Please keep the images out and set down the data exactly as given.

==== Source records

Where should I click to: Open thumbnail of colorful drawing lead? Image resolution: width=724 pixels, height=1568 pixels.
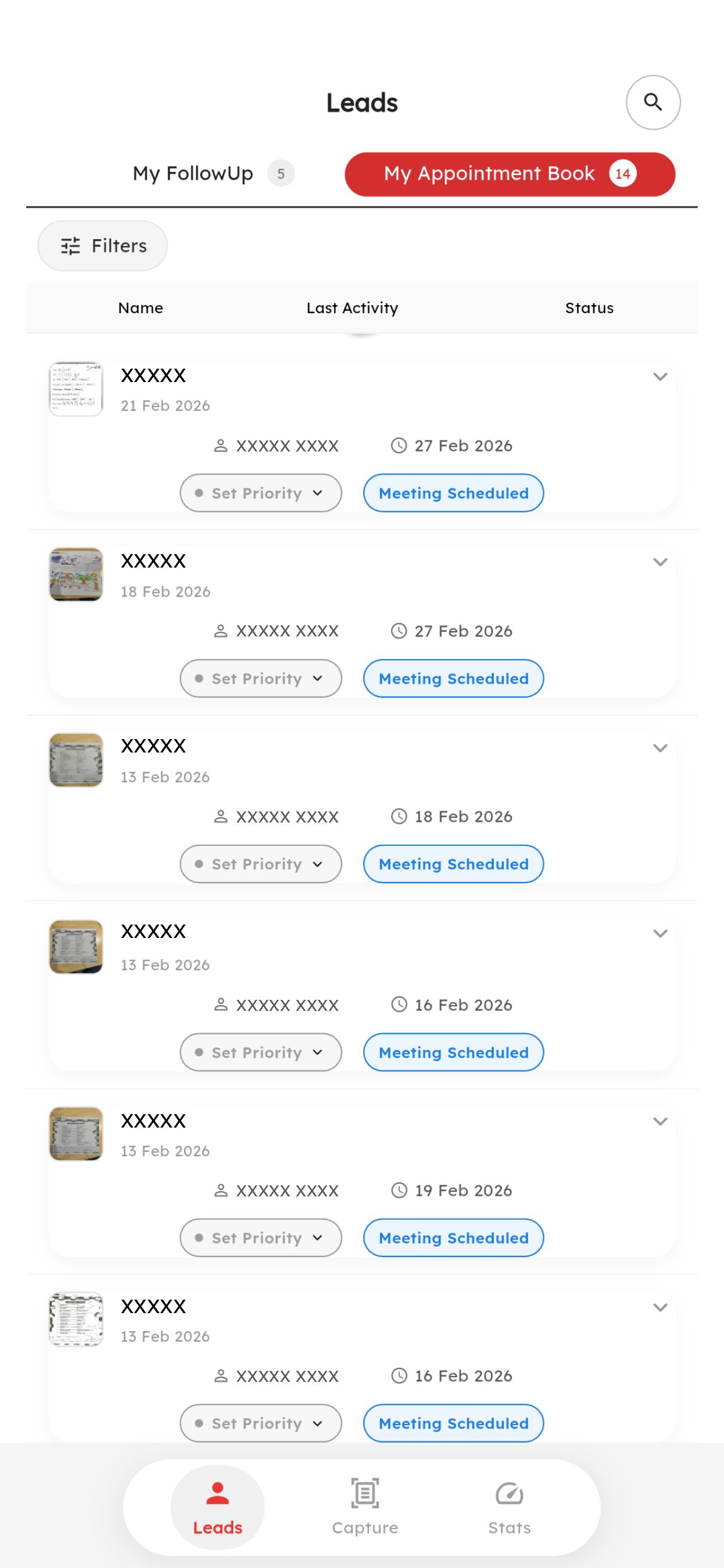pyautogui.click(x=76, y=575)
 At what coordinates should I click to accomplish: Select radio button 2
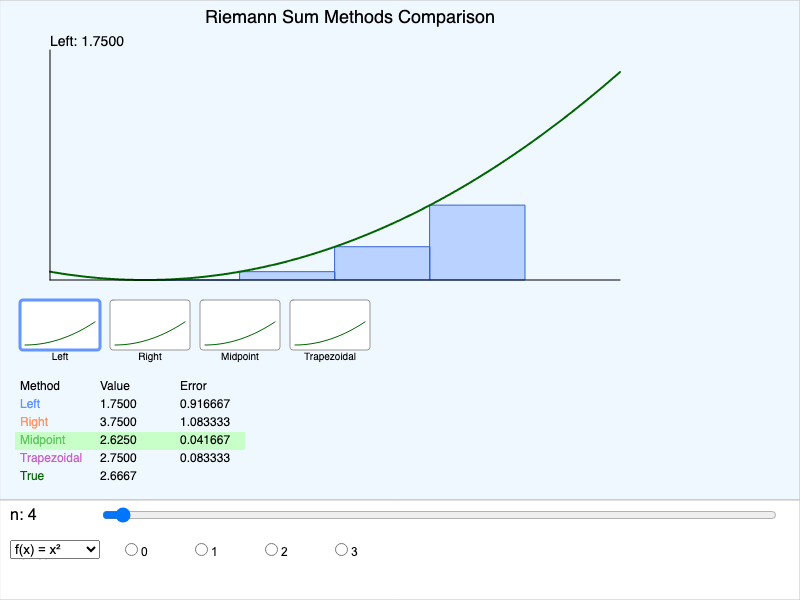coord(271,548)
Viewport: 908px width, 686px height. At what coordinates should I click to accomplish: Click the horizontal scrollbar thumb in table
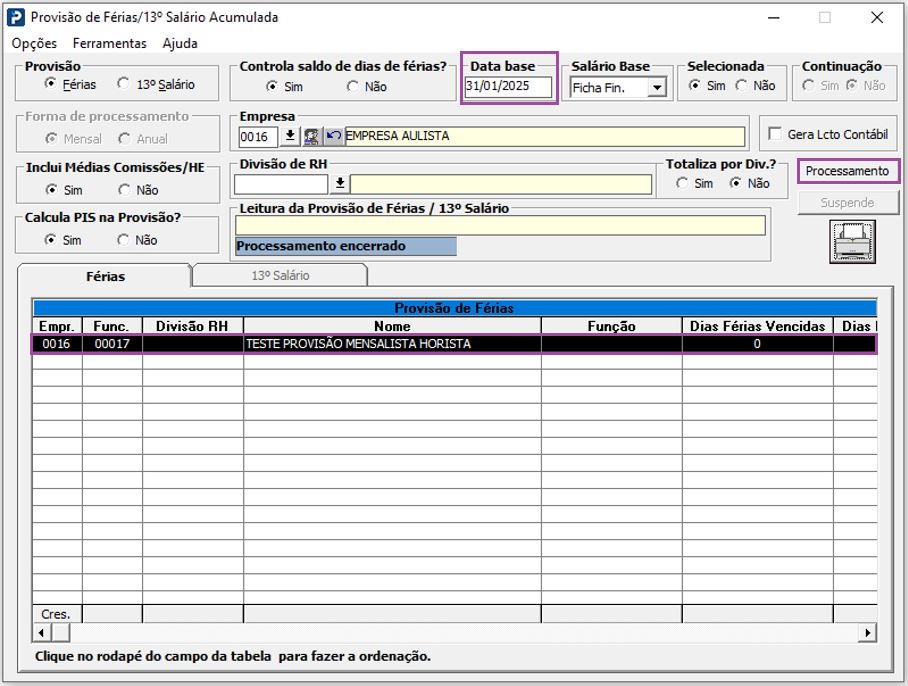(x=61, y=633)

========

Output of the exercise:
Where should I click to: Open thumbnail of colorful drawing lead? Image resolution: width=724 pixels, height=1568 pixels.
pyautogui.click(x=76, y=575)
 At what coordinates should I click to accomplish: Select radio button 2
coord(271,548)
Viewport: 908px width, 686px height. At what coordinates should I click to accomplish: Click the horizontal scrollbar thumb in table
(x=61, y=633)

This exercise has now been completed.